SAWT BEIRUT INTERNATIONAL

| 19 September 2021, Sunday |

Quatre personnes, dont deux membres des forces de sécurité, ont été tuées dans une attaque armée dans le nord de l’Irak

Des sources de sécurité irakiennes ont annoncé la mort de quatre personnes, dont deux membres des forces de sécurité, samedi, dans une attaque menée par des hommes armés dans un village près de Mossoul.

La source de sécurité, qui a demandé à ne pas être nommée, a déclaré que l’attaque nocturne a eu lieu dans un village isolé près du district de Makhmour, au sud de Mossoul, à 300 km au nord de Bagdad.

Le directeur du district d’al-Qayyarah, près du site de l’attaque, Saleh al-Jubouri, a déclaré que « des éléments des résidus d’ISIS ont attaqué vers 2h00 du matin (23h00 GMT) un poste de contrôle de sécurité de la Mobilisation populaire », notant que « quatre personnes ont été tuées, dont un membre de la Mobilisation populaire, un officier et le maire du village. »

De son côté, la source sécuritaire a indiqué que « l’attaque, dans laquelle des armes légères et des mortiers ont été utilisés, a également blessé sept personnes. »

L’attaque a eu lieu cinq jours après une attaque contre un poste de contrôle de sécurité dans les environs du sud de Kirkouk, menée par ISIS, qui a tué 13 membres de la police fédérale.

Enregistrements issus d'une source de données:
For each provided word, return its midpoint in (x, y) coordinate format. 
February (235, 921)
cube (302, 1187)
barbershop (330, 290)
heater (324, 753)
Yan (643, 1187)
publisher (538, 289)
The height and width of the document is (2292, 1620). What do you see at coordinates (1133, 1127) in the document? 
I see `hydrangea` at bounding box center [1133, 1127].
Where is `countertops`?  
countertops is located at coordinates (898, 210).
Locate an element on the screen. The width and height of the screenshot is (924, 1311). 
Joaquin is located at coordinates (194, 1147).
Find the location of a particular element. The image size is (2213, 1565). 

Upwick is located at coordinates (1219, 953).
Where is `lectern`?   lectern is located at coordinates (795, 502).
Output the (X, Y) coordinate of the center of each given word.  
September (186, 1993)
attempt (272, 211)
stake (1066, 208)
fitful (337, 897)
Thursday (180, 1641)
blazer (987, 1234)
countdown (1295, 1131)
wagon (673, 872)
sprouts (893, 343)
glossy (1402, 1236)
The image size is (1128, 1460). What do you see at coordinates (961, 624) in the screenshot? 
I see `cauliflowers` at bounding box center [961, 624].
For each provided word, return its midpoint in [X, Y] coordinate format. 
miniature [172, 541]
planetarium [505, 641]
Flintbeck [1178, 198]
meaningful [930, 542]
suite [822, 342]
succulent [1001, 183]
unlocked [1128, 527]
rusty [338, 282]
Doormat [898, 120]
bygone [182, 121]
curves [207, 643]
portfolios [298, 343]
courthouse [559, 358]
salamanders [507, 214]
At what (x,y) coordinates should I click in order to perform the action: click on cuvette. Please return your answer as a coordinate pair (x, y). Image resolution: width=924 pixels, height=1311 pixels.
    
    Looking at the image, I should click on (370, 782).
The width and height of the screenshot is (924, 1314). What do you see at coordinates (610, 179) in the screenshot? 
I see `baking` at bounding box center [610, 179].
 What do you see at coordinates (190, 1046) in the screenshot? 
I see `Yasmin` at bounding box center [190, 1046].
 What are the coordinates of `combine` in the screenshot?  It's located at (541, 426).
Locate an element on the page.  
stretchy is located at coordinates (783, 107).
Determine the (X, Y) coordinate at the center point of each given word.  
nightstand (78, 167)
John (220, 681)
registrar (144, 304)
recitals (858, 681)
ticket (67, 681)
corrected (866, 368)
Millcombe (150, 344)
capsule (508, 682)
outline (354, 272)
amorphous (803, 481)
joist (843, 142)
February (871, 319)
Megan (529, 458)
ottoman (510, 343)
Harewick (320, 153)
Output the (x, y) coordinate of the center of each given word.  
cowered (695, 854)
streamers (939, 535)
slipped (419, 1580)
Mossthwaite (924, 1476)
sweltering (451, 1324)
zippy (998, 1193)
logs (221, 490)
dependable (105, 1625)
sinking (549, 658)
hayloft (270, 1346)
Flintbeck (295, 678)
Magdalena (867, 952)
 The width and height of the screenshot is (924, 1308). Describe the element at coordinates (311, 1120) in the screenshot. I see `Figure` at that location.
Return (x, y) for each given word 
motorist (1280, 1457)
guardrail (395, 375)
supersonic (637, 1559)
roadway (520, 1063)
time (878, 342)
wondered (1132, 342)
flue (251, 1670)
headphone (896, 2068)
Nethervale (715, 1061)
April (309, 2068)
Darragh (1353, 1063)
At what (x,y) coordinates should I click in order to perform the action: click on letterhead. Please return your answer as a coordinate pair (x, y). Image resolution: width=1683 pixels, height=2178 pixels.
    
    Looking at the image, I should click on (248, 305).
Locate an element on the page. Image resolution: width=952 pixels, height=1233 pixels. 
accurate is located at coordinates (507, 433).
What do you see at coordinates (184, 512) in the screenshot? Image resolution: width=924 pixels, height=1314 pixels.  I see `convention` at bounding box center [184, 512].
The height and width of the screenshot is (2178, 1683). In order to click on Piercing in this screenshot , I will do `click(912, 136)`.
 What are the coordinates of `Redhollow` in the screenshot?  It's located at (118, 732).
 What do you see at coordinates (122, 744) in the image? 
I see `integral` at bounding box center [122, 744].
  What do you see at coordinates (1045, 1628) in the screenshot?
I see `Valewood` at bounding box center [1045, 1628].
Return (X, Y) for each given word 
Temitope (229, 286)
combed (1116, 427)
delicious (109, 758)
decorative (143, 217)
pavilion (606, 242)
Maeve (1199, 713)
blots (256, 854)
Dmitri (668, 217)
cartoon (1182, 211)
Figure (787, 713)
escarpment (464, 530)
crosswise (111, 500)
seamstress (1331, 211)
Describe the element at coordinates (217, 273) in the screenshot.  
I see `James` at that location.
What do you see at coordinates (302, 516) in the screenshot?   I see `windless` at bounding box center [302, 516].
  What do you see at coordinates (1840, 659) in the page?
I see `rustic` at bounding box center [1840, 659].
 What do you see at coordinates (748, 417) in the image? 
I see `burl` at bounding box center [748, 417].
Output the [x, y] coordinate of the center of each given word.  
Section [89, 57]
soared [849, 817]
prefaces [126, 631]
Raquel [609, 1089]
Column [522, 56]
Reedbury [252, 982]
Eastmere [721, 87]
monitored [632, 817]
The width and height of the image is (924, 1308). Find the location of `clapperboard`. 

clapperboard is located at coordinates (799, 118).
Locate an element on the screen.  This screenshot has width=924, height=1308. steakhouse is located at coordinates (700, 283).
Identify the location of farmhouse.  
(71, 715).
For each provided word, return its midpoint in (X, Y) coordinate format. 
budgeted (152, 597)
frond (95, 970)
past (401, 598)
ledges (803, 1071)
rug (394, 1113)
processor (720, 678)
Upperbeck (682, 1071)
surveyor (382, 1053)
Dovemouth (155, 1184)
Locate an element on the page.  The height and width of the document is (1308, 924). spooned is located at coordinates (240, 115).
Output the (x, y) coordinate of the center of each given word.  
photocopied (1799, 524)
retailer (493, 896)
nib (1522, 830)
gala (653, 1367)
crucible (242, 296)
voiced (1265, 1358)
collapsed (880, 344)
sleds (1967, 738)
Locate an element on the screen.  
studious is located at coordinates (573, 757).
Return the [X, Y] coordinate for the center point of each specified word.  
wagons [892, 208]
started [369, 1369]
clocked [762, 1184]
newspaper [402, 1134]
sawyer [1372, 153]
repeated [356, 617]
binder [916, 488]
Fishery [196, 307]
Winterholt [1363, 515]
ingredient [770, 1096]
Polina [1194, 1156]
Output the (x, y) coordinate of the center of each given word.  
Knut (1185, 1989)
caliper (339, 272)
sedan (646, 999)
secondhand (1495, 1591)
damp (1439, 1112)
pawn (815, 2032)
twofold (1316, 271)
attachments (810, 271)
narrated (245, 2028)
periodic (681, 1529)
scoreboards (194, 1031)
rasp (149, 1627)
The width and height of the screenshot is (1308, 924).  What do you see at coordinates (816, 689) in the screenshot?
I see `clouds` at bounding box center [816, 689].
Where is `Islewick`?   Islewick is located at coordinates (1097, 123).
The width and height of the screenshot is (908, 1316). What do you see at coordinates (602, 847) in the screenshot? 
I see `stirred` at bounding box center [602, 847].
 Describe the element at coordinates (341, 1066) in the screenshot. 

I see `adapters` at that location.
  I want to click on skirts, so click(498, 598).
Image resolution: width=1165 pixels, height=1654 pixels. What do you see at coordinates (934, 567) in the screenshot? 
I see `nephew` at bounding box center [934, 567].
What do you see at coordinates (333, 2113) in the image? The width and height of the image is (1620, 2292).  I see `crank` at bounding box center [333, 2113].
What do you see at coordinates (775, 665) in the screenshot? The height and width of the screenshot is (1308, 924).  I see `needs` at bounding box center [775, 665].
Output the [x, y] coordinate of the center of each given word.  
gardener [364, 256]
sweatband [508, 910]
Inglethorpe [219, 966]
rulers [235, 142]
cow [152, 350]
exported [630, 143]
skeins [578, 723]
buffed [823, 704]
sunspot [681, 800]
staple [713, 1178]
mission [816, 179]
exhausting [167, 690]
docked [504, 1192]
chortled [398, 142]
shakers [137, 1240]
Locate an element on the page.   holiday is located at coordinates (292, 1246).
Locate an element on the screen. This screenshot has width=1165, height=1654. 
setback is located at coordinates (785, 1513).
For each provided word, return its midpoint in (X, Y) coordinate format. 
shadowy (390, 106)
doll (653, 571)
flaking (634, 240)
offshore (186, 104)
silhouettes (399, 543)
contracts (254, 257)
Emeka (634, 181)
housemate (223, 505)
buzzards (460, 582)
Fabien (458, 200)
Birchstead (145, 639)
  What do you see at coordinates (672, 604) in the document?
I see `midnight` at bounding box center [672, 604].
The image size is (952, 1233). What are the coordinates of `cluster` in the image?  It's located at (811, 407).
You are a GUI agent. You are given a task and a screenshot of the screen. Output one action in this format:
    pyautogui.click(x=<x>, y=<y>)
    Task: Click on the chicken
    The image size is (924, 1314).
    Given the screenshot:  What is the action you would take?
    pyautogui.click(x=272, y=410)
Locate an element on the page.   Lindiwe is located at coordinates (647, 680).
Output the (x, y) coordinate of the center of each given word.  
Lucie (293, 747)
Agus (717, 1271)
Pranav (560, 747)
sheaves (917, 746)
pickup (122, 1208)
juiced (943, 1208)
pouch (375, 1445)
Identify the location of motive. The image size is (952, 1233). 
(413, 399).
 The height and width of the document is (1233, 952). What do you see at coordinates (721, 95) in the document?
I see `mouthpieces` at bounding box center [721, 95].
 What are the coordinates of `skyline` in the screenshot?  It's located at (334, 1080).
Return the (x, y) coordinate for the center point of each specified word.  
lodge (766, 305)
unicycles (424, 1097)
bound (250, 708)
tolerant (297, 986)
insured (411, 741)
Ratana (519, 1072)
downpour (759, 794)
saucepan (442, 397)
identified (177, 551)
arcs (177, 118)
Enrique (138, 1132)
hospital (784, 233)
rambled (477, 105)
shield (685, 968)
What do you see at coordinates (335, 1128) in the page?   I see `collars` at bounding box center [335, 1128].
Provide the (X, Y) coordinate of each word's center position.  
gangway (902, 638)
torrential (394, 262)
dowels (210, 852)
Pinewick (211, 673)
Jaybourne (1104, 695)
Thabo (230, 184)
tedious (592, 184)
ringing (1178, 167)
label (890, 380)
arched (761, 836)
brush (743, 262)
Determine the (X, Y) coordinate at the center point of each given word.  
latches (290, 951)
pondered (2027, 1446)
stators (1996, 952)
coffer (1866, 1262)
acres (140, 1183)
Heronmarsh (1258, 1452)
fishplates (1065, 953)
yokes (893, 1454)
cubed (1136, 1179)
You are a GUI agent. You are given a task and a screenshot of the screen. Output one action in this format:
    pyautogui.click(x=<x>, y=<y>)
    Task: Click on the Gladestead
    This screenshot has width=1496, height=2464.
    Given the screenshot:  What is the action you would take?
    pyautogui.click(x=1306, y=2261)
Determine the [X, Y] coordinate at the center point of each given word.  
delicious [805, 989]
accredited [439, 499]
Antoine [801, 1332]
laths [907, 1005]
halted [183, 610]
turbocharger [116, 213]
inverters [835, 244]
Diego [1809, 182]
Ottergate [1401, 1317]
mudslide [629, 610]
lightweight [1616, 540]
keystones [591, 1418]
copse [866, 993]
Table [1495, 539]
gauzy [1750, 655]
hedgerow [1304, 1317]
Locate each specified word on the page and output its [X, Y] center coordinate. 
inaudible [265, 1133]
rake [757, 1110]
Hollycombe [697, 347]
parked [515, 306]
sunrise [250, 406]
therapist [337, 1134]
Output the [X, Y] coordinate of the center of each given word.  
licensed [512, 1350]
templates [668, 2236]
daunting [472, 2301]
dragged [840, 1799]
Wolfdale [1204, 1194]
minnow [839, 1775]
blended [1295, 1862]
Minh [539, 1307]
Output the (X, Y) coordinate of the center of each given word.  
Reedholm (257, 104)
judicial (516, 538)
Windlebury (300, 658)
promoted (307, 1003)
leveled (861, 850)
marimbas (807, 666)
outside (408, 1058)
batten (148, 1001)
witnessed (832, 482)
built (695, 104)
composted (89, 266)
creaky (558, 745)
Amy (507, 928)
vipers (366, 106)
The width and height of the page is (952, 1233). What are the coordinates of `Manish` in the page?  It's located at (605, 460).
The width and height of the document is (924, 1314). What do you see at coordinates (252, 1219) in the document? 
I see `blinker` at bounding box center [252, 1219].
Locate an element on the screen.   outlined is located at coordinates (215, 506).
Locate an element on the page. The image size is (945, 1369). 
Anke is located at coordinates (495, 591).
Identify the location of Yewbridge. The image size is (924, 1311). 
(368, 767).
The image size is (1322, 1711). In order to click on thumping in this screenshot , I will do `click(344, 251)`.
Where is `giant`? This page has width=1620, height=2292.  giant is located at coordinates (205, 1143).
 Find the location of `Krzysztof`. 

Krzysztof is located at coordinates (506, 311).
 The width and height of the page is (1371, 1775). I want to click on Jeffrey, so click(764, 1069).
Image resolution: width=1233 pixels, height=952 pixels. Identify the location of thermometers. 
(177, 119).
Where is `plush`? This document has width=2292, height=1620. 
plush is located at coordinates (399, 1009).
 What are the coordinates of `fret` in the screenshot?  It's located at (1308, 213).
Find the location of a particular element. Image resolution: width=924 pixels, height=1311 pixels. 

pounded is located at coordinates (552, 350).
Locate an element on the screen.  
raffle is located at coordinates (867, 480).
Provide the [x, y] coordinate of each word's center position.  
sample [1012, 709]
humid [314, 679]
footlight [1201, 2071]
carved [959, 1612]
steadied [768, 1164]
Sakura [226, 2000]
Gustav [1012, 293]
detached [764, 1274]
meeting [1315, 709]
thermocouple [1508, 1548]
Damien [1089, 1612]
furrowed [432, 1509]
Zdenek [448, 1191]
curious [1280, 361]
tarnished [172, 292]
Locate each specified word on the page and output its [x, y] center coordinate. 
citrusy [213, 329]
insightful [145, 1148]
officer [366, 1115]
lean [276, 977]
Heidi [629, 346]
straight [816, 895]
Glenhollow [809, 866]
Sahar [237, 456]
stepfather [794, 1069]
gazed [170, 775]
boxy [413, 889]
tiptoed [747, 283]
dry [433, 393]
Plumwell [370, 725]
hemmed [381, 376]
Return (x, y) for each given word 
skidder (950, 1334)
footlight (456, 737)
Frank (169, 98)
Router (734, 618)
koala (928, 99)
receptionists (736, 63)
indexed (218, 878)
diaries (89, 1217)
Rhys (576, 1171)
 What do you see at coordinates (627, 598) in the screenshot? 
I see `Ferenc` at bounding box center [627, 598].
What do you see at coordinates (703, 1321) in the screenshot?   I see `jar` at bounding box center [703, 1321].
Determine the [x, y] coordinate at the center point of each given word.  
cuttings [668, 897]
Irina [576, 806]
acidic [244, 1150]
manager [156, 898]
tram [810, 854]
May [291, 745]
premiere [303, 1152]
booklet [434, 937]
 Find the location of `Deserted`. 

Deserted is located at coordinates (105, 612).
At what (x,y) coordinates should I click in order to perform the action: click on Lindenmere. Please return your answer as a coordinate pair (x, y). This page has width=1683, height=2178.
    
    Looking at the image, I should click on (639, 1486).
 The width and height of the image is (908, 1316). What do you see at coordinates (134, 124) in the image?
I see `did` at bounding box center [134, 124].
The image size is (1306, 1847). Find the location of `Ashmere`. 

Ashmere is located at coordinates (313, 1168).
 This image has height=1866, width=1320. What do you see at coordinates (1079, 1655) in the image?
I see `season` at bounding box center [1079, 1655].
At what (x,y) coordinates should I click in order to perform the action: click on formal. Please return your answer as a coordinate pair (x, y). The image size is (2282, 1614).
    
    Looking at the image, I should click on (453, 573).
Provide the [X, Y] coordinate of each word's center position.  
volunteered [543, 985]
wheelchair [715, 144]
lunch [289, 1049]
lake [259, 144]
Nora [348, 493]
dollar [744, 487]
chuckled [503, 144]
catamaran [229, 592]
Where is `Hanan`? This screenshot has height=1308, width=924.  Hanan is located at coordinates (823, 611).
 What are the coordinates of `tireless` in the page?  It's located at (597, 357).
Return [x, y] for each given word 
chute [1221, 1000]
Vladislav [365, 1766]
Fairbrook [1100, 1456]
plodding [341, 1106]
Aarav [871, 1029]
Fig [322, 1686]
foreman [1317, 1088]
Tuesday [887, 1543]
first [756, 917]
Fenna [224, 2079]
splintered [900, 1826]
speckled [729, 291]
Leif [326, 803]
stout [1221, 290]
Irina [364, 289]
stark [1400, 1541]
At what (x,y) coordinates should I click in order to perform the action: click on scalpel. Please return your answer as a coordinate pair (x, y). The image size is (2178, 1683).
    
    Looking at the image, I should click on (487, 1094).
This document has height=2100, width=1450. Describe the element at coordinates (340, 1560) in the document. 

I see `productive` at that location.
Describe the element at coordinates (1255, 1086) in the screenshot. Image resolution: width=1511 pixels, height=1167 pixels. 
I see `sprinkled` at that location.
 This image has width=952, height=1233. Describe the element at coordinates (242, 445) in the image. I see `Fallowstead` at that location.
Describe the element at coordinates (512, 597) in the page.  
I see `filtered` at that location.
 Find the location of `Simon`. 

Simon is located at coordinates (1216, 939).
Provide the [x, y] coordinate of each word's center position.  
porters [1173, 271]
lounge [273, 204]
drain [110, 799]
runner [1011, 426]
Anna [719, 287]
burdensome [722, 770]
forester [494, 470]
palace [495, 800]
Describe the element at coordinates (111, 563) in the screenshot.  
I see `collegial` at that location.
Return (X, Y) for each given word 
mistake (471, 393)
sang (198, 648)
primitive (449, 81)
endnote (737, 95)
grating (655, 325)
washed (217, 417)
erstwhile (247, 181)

◆ Problèmes à résoudre
a: D'après l'article sur l'attaque près de Mossoul, combien de personnes l'attaque a-t-elle blessées ?
b: Redonnez mot pour mot le passage de l'article sur l'attaque près de Mossoul qui commence par « De son côté, la » et se poursuit jusqu'à « la police fédérale. ».

◆ Réponses rédigées
a: Sept personnes.

b:
De son côté, la source sécuritaire a indiqué que « l’attaque, dans laquelle des armes légères et des mortiers ont été utilisés, a également blessé sept personnes. »

L’attaque a eu lieu cinq jours après une attaque contre un poste de contrôle de sécurité dans les environs du sud de Kirkouk, menée par ISIS, qui a tué 13 membres de la police fédérale.